Working on his rehabilitation journey, James was able to communicate, using specialist methods, and finally, have visitors. For a large part of James’ rehabilitation, he had a tracheostomy, which unsettled his young children and became difficult to explain.

Sue said James is the "best dad in the whole world" and his youngest daughter Maddison "followed him everywhere he went". But his daughters seeing him wired up machines was having a "big effect on them."

James said: “The kids would come and visit and be upset about all the different tubes and things I had attached to my body. The tracheostomy in my neck was particularly distressing for them and I couldn’t tell them properly that I was ok and it was actually helping."

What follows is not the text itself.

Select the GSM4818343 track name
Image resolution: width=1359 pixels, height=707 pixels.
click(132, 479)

Speech and Language Therapist Charlotte Lawrence and Therapy Assistant Emma Cottier saw there was a way to support James and his young family – with a teddy bear.

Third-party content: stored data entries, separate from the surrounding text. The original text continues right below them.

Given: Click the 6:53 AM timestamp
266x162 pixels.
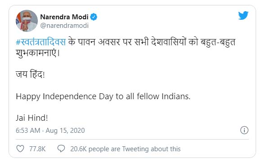Looking at the screenshot, I should point(28,131).
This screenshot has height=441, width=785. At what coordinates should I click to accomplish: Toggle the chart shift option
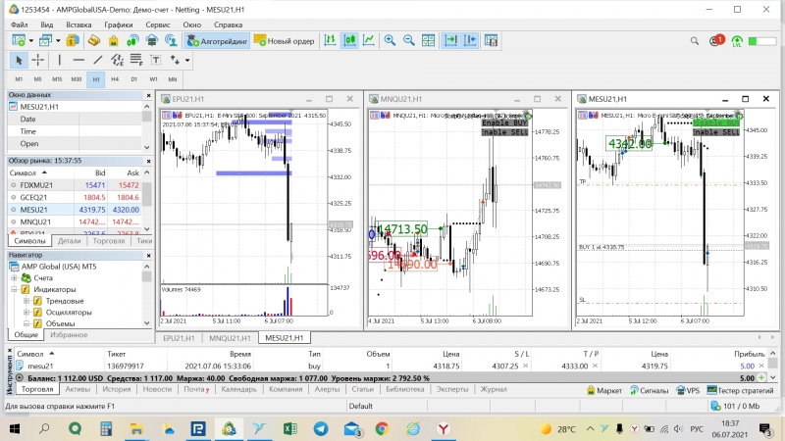472,41
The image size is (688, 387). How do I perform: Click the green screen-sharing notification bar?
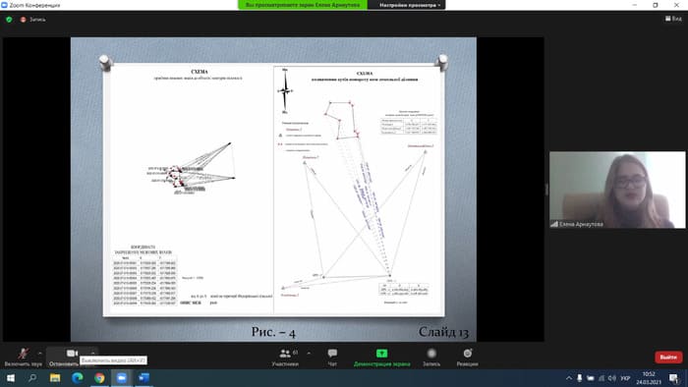pyautogui.click(x=303, y=5)
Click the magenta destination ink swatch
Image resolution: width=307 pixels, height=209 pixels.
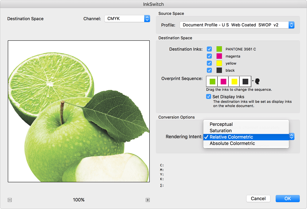pos(219,56)
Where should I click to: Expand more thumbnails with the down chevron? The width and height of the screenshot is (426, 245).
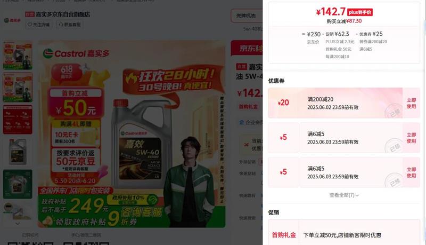tap(18, 224)
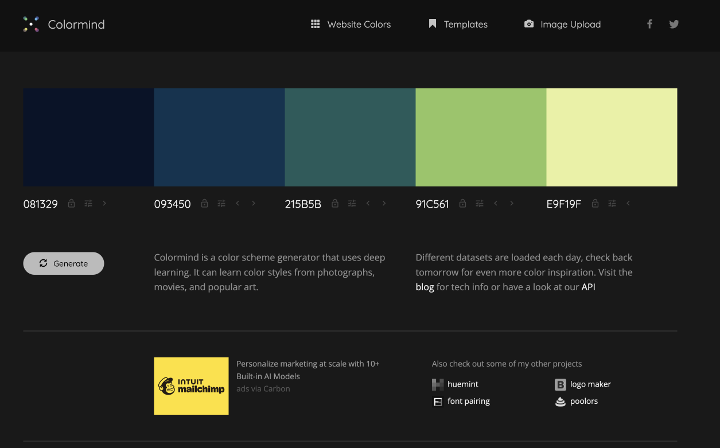The image size is (720, 448).
Task: Click the Mailchimp ad thumbnail
Action: [x=191, y=386]
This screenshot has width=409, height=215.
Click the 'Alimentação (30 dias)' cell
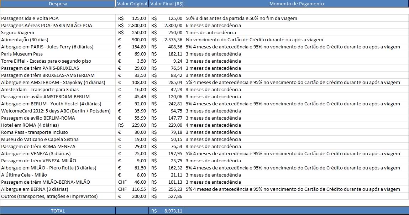25,40

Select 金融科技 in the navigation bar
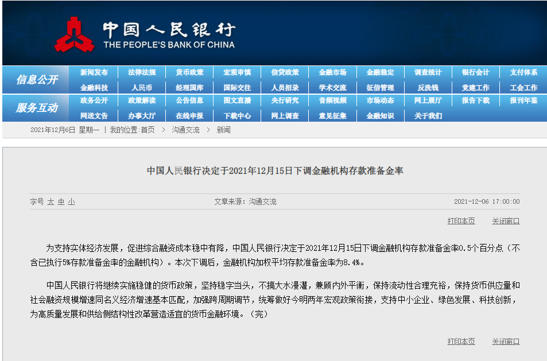coord(94,88)
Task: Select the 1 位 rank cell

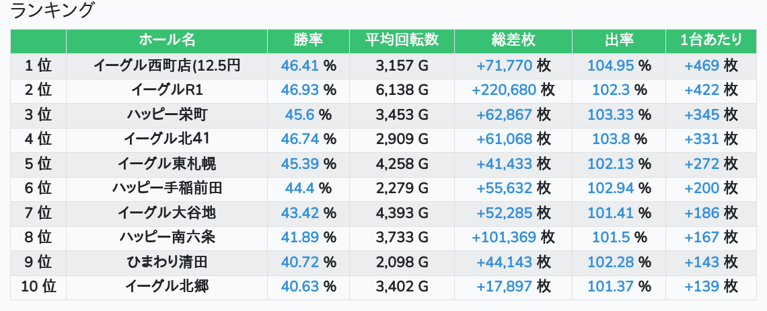Action: tap(38, 66)
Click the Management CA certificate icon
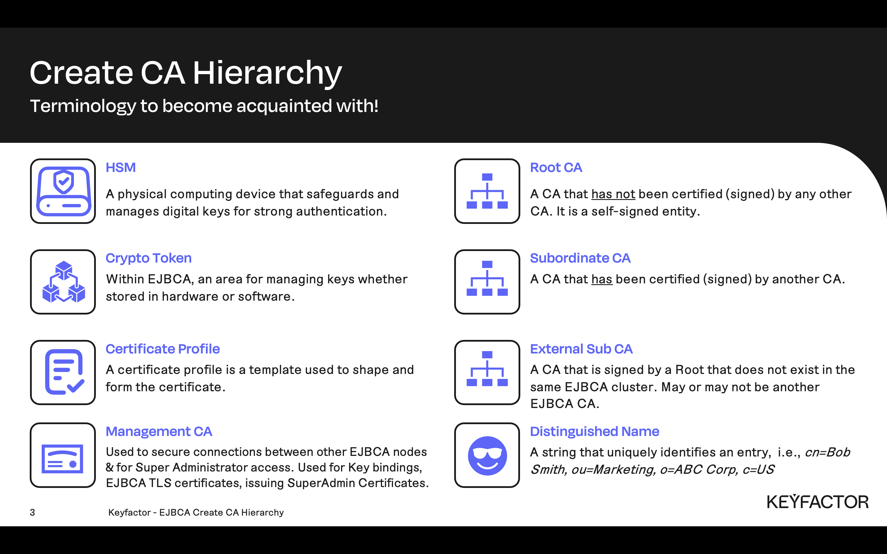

The Tracheostomy Ted that has been used to help James Gilbert's children deal with his life-altering brain hemorrhage (The Walton Centre NHS Foundation Trust)

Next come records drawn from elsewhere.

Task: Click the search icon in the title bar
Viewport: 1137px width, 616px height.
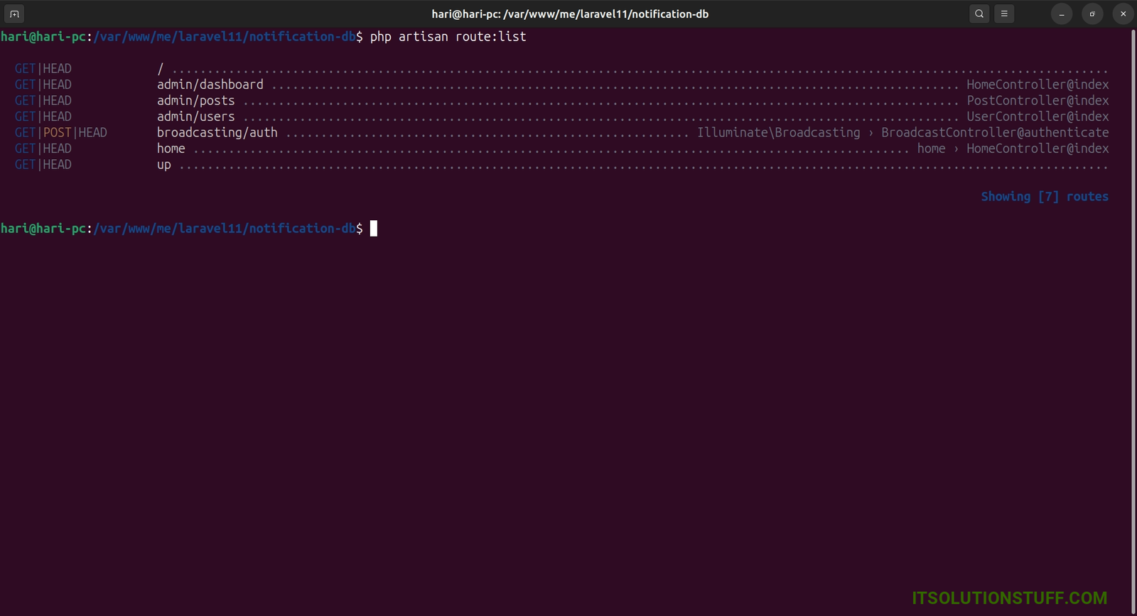Action: coord(979,13)
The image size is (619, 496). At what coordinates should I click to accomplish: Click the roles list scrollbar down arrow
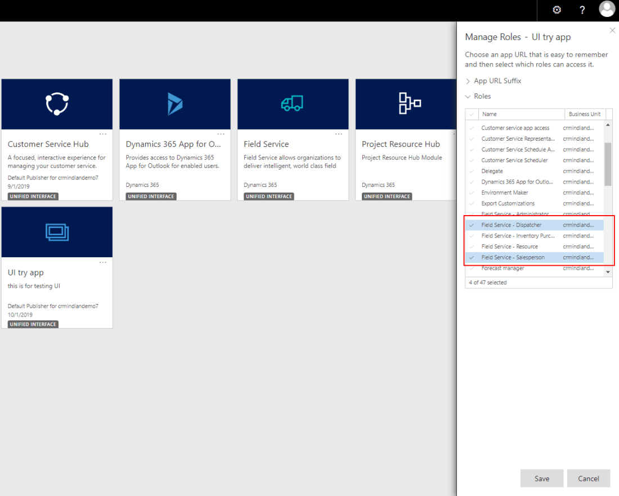coord(608,272)
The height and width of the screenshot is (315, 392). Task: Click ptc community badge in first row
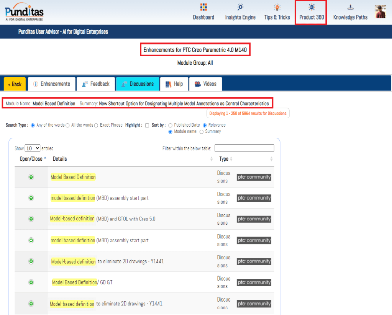pyautogui.click(x=254, y=177)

Charlotte said: “The team had been discussing ways that we could facilitate James’ children coming into the hospital, to support his rehabilitation and make it a less scary experience for them. Emma’s daughter very generously donated one of her teddy bears to the ward. The bear named 'Ted' was given a tracheostomy, similar to that of James’."

James said: “The Tracheostomy Ted was a game-changer. My daughters were less anxious about it because they’d played with the teddy and talked about it with my wife. It meant that we could have proper visits and I could enjoy their company without having to answer loads of questions about it. I was finally able to get some hugs".